# Supermarket Home Delivery & Receipts



## MrEarl (22 Nov 2015)

Hello,

I have been having a problem of late with a certain very famous supermarket that does home delivery.

In simple term, we all know the concept is that you log into your account with them online, you place your order and select an appropriate time for delivery, and thereafter your groceries get delivered.

When your groceries are delivered, you are supposed to be provided with a detailed receipt, which confirms what groceries have been delivered (or might be unavailable from your online order) and the amount you are being charged.

For two weeks running now, the retailer has provided a receipt in my personal name with multiple errors on it, indicating for example that goods I had ordered are not available and yet they are being delivered, or vice versa.  In addition, the document clearly states that I will be charged zero and is dated completely wrong (wrong date, month and year !).

Given this is a grocery order and quite large with the majority of items needing to be refrigerated or put in the freezer quickly, it is very difficult to keep track on exactly what has or has not been delivered (because it's a large order and there are obviously already certain grocery items in both the fridge and freezer before I put all of the new items in).

While I complained the first time, the complaint had little impact and has clearly not resulted in the problem being fixed a week later, when the problem has occurred again.

At this stage, am I being unreasonable in refusing to pay them given they continue to fail to provide an appropriate receipt, despite me having previously brought this to their attention etc ?

(Needless to say, the next step is likely to be taking my business elsewhere...)


----------



## Leo (23 Nov 2015)

Take your time to confirm every item in your order, if anything doesn't tally with the paperwork/receipt, refuse to accept it.

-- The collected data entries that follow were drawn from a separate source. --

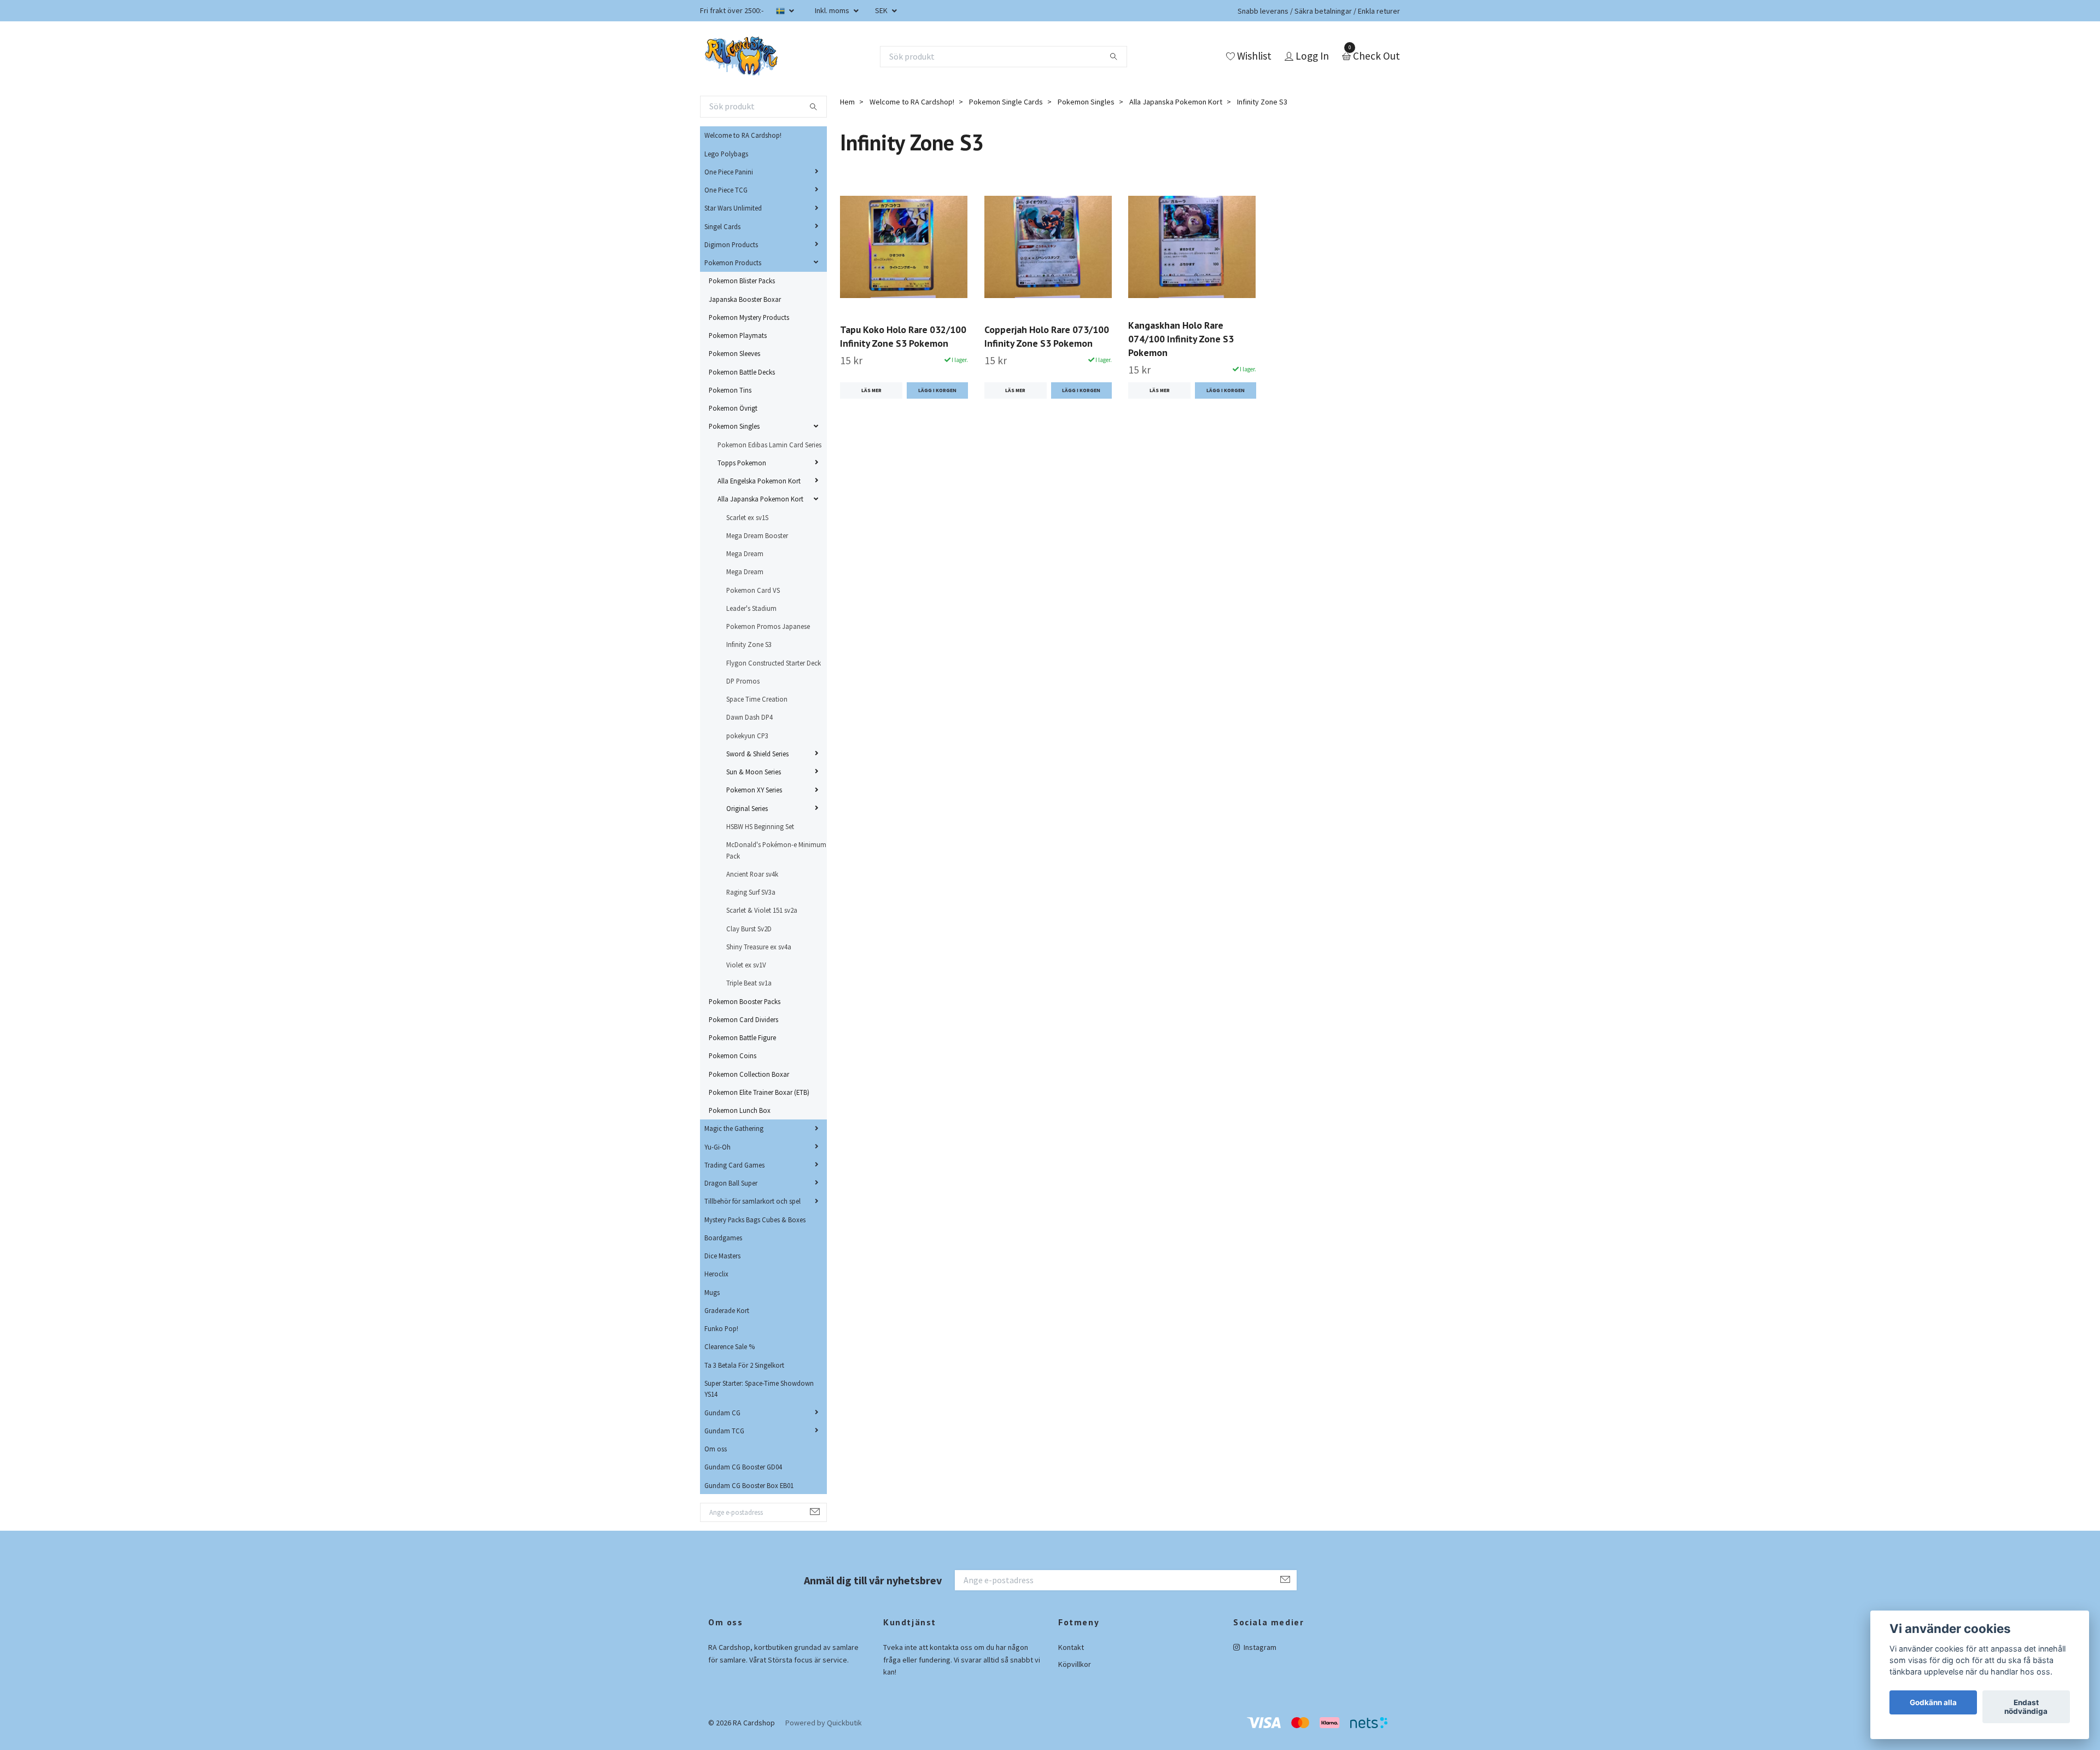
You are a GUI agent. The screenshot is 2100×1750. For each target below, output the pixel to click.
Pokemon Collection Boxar (749, 1074)
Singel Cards (722, 226)
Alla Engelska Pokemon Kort (759, 480)
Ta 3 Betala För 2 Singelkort (744, 1365)
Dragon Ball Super (730, 1183)
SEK (882, 10)
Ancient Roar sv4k (752, 874)
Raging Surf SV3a (750, 892)
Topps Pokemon (742, 462)
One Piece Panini (728, 171)
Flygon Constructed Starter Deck (773, 662)
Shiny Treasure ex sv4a (758, 946)
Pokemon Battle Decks (742, 372)
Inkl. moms (833, 10)
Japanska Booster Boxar (745, 299)
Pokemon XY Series (754, 789)
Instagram (1259, 1647)
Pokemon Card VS (753, 590)
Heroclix (716, 1273)
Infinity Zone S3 (749, 644)
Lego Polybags (726, 153)
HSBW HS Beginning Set (760, 826)
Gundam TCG (724, 1430)
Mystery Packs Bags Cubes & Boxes (755, 1219)
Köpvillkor (1074, 1664)
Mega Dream (744, 553)
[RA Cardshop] (741, 56)
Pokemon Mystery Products (749, 317)
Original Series (747, 808)
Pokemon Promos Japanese (768, 626)
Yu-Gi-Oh (717, 1146)
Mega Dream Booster (757, 535)
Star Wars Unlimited (733, 207)
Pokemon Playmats (738, 335)
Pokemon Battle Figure (742, 1037)
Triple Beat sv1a (749, 982)
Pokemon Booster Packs (744, 1001)
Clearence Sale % (729, 1346)
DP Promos (743, 680)
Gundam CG (722, 1412)
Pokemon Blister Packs (742, 280)
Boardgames (723, 1237)
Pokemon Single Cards (1006, 102)
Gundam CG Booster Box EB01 (749, 1485)
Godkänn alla (1933, 1702)
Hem (847, 102)
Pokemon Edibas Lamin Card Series (769, 444)
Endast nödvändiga (2026, 1707)
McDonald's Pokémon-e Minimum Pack (776, 850)
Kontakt (1071, 1647)
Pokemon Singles (734, 426)
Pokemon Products (732, 262)
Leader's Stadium (751, 608)
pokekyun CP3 (747, 735)
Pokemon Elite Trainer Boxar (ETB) (759, 1092)
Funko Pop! (721, 1328)
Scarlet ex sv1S (747, 517)
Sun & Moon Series (753, 771)
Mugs (712, 1292)
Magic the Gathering (733, 1128)
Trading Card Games (734, 1164)
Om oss (715, 1448)
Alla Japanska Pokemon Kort (760, 498)
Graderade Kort (726, 1310)
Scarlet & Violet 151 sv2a (761, 910)
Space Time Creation (757, 699)
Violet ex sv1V (746, 964)
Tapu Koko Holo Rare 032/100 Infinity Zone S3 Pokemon (903, 336)
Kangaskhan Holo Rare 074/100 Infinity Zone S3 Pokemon (1181, 339)
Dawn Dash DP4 (749, 717)
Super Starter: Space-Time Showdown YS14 (759, 1388)
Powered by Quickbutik (823, 1723)
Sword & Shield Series (757, 753)
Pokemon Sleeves (734, 353)
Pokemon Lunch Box (740, 1110)
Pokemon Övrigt (733, 408)
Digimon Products (731, 244)
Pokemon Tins (730, 390)
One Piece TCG (726, 189)
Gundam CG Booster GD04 (743, 1466)
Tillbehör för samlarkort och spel (752, 1201)
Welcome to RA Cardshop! (742, 135)
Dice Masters (722, 1255)
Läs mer (871, 390)
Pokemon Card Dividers (743, 1019)
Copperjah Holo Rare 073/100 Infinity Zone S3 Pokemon (1046, 336)
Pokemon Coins (732, 1055)
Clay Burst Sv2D (749, 928)
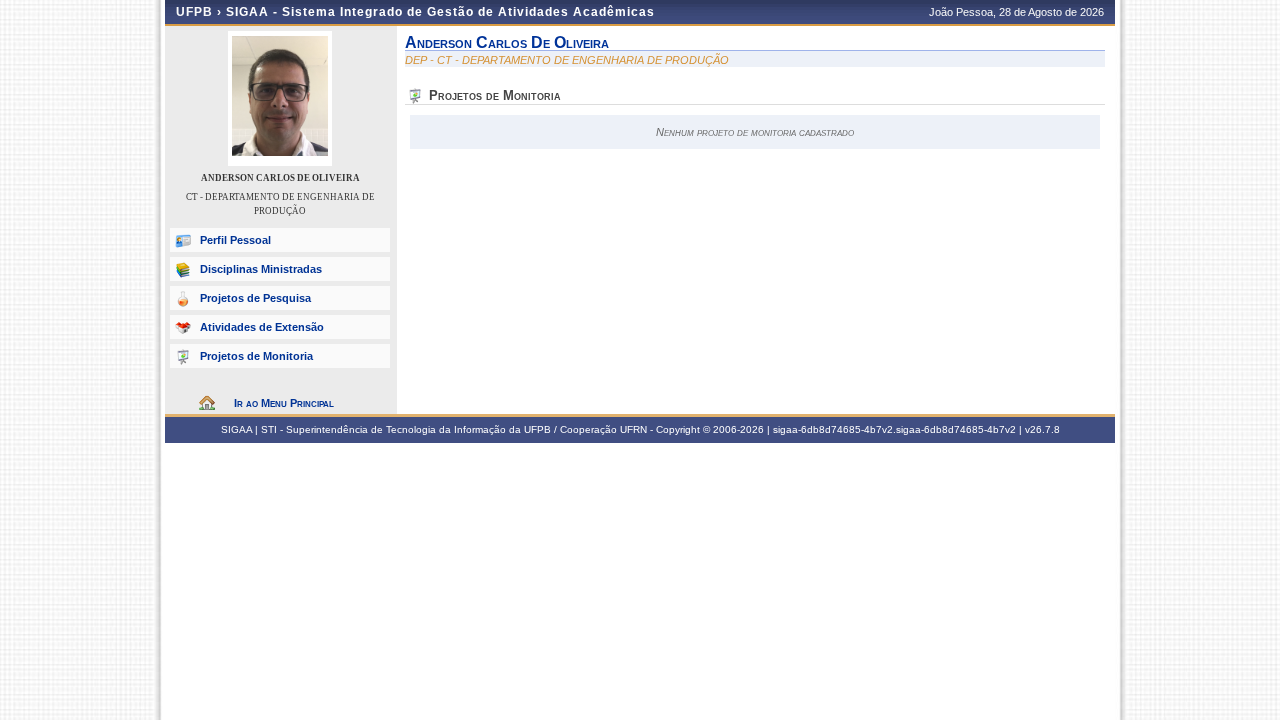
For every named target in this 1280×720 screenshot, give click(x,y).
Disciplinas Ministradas (261, 269)
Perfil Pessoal (235, 240)
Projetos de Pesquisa (255, 298)
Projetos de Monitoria (256, 356)
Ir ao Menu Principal (284, 403)
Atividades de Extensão (262, 327)
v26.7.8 (1042, 429)
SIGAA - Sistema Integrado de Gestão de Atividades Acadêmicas (440, 12)
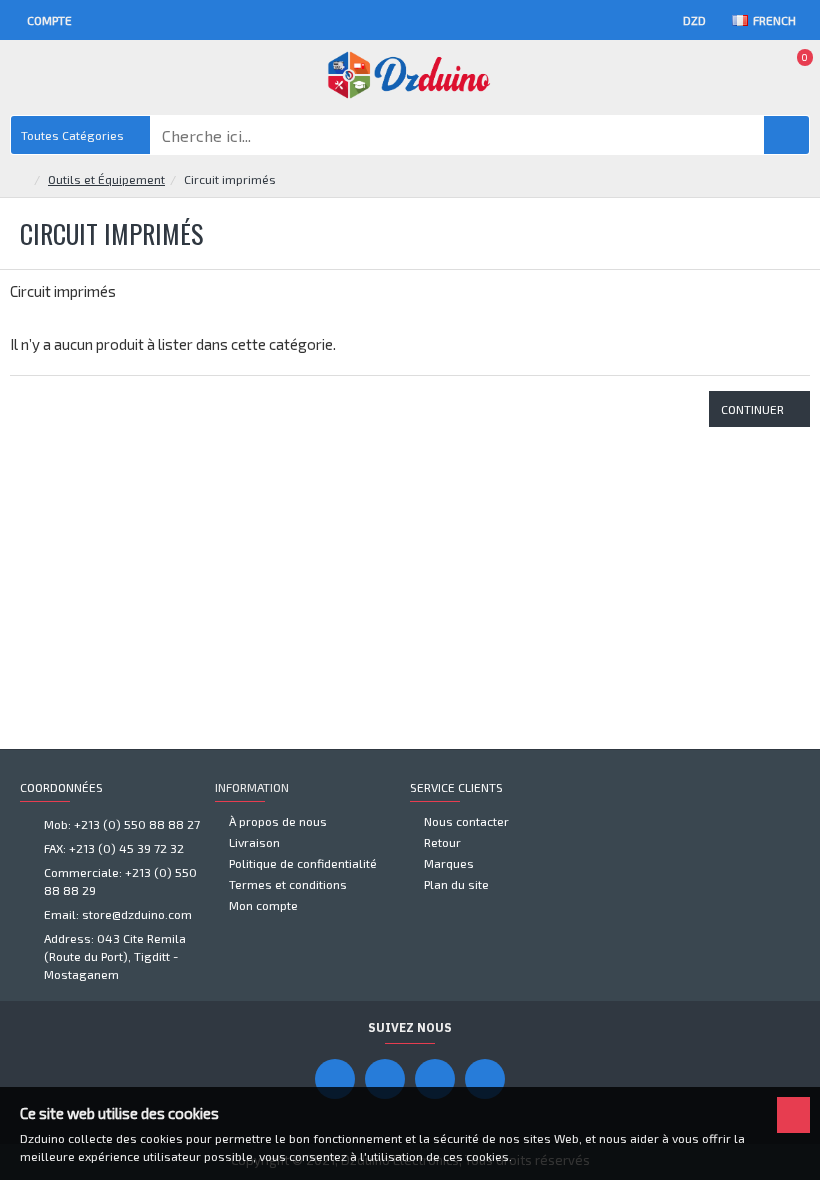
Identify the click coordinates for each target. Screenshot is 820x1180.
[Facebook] (335, 1079)
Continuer (752, 409)
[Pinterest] (435, 1079)
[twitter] (485, 1079)
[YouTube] (385, 1079)
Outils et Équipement (106, 179)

That return to the supermarket will hit them in the pocket, and that's where they'll take notice and action, especially if more people do likewise.

Feel free to name the supermarket to see if others share your experience. Perhaps it's systematic or limited to a single store...


----------



## huskerdu (23 Nov 2015)

I get a delivery from Tesco every week and I never have problems. I wouldn't accept the level of problems you have encountered.

Every week, I am handed the list and asked if I accept everything, are the substitutions OK, is there anything I want to check and send back if I am not happy.  The receipt is always spot on. 

I don't even particularly like Tesco as a supermarket, but I find the delivery service excellent. 

I would prefer to do all the shopping myself but juggling kids and jobs, Its a compromise that I'm happy to make to get some time back, but only if the groceries are actually correct.

You are not being unreasonable.


----------



## MrEarl (23 Nov 2015)

Thank you Leo.

As I am sure you and everyone else here have guessed, it is Tesco I am talking about.

After quite a while trying to get through the freezer, fridge and presses / bathroom items, I think the receipt shows something like ten incorrect items (either items apparently not in stock and delivered, or vice versa)... thats before we get into the issue of terribly wrong date, indication of zero charge etc.

The previous week was similar to the above and other than a brief telephone apology and small offer of compensation by way of credit, nothing more has been done. A correct receipt was never issued etc.



huskerdu said:


> ...Every week, I am handed the list and asked if I accept everything, are the substitutions OK, is there anything I want to check and send back if I am not happy.  The receipt is always spot on....



Yes, that is exactly how things used to work and all good.

However, recent times, it has gone from bad to worse.  When I asked the delivery guy this week if the problems I was having were happening to anyone else, he said he'd never seen it before and yet it has happened to me more than once... he also pointed out that the receipt showed zero charge and could not tell me if I was going to be charged or not and if I was to be charged, how much it would be.


----------



## mathepac (23 Nov 2015)

Post your questions to Tesco on their Facebook page. I guarantee a quick response and resolution to your problems which may be localised.


----------